The US central bank announced a significant shift in its monetary policy stance to end 2021, but the ultimate impact of the more hawkish bearing seemed to barely register for the Dollar and risk assets in general. If we were to take the lack of direction of this systemically important shift at face value, it would be easy to interpret that some other fundamental consideration is directing the Greenback – or that we have simply disengaged from economic and financial currents altogether. However, it would be short-sighted to believe that some of the most influential winds in the market no longer matter. Anticipation bolstered by forward guidance certainly helped to soften the blow of the late news, but thinned liquidity was arguably the most distortionary aspect. As we move into 2022, markets will fill back out and the Fed will find itself near the hawkish end of the pack. So what course will the Dollar follow into the new year?
The Monetary Policy Depth Charts
As we enter a new trading year, we also seem to be transitioning into different monetary policy waters. While there are still some very notable doves among the major central banks (such as the European Central Bank and Bank of Japan); the majority are tapering, projecting near-term rate hikes or already lifting their benchmarks. That backdrop is important because it gives context of relative value. Were it only the Federal Reserve that were on course to raise rates while other major peers were static or easing, there would be a distinct carry advantage to the Greenback? That is, of course, a favourable tail wind so long as the post-pandemic risk appetite run carries over uninterrupted into the new year. As it stands, some of the currencies that have enjoyed a carry advantage to the Dollar in the past – including the British Pound, New Zealand Dollar and Canadian Dollar – once again hold a current and forecasted yield premium, yet this is also where the Dollar has gained traction more aggressively over the final two months of the past year.
Chart 1: Relative Monetary Policy Stance – From John Kicklighter
Forecasts carry more weight in future movement than do current yield differences. This represents a greater downside risk for the US Dollar through the first three months of the year. At the December 15th FOMC rate decision, the policy statement announced the accelerated pace of taper ($30 billion per month) which would bring QE to an end by end of March, while the summary of economic projections (SEP) raised the forecast for rate hikes in 2022 to three 25 basis point hikes. That is modestly more aggressive than what the market was expecting the central bank to adjust to – from a single 25 bp hike in September – so there is perhaps a little more upside on this fundamental dimension moving forward. However, a further acceleration of rate forecasts is improbable without it representing alternative issues. If the Fed is hiking at a pace faster than three hikes over the span of 9 months, if we consider the first move comes after the end of taper, is fairly aggressive with the state of economic uncertainty. Such a move would likely only come in an environment where other central banks are raising under similar duress from inflation, which would temper the carry potential. Alternatively, if financial pressures build and the US central bank throttles back its forecasts, it would likely lead to a significant loss of altitude for the Greenback.

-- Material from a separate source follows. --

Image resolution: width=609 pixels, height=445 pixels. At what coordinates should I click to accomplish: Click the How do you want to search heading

Chart 2: US Rate Change Forecast Implied from 2022 Fed Funds Change – Daily Timeframe (August to December 2021)
Source: TradingView; Prepared by John Kicklighter
Adding Risk Trends to the Mix
There has been a shift in the monetary policy tempo through the second half of 2022 for a reason: inflation has proven more persistent than authorities had bargained for. While there are those that view inflation only in what it means for central bank policy, it is important to remember there are very real-world economic implications. The rise in costs of goods at the wholesale, business and consumer level throttle economic activity. If the slowdown in recovery is too sharp, it can readily compound the existent concerns floating around the market and the rich level of the markets at large, in turn leading to a market retreat. As a carry currency, the Dollar has a lot of ground to lose after the Dollar’s charge through the second half of this past year. For those that have traded through more extreme market periods, a bearish view of the US currency during risk aversion may seem counter to everything the textbooks suggest; but the Greenback is more appropriately a haven of last resort. If we slide into a period of ‘risk off’ that encompasses the entire financial system, then the Dollar may resort to its more rudimentary role. Otherwise, treat it as a risk asset.

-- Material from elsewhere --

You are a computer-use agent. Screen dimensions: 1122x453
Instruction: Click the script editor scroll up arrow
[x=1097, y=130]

Chart 3: DXY Dollar Index Overlaid with VIX and 20-Week Correlation (Weekly)
Source: TradingView; Prepared by John Kicklighter
External Risks That Aren’t Central Bank Anchored
With the Dollar’s safe haven status in mind and a shift in focus from localized monetary policy, there are other matters that Dollar traders need to contemplate through the opening run of 2022. The complication of the impending US debt limit is a deadline that keeps resetting. After another last-minute delay, threat of an unthinkable US default has shifted to the first quarter of 2022. In all likelihood, the government will find enough support for another delay, but the markets will never doubt this move. More uncertain is the situation with the newest wave of the coronavirus. The omicron variant has seen a resurgence in infections on the coast while certain countries across the ocean have already acted to shut down their economies to halt the spread. Will US officials be forced to eventually follow a similar solution?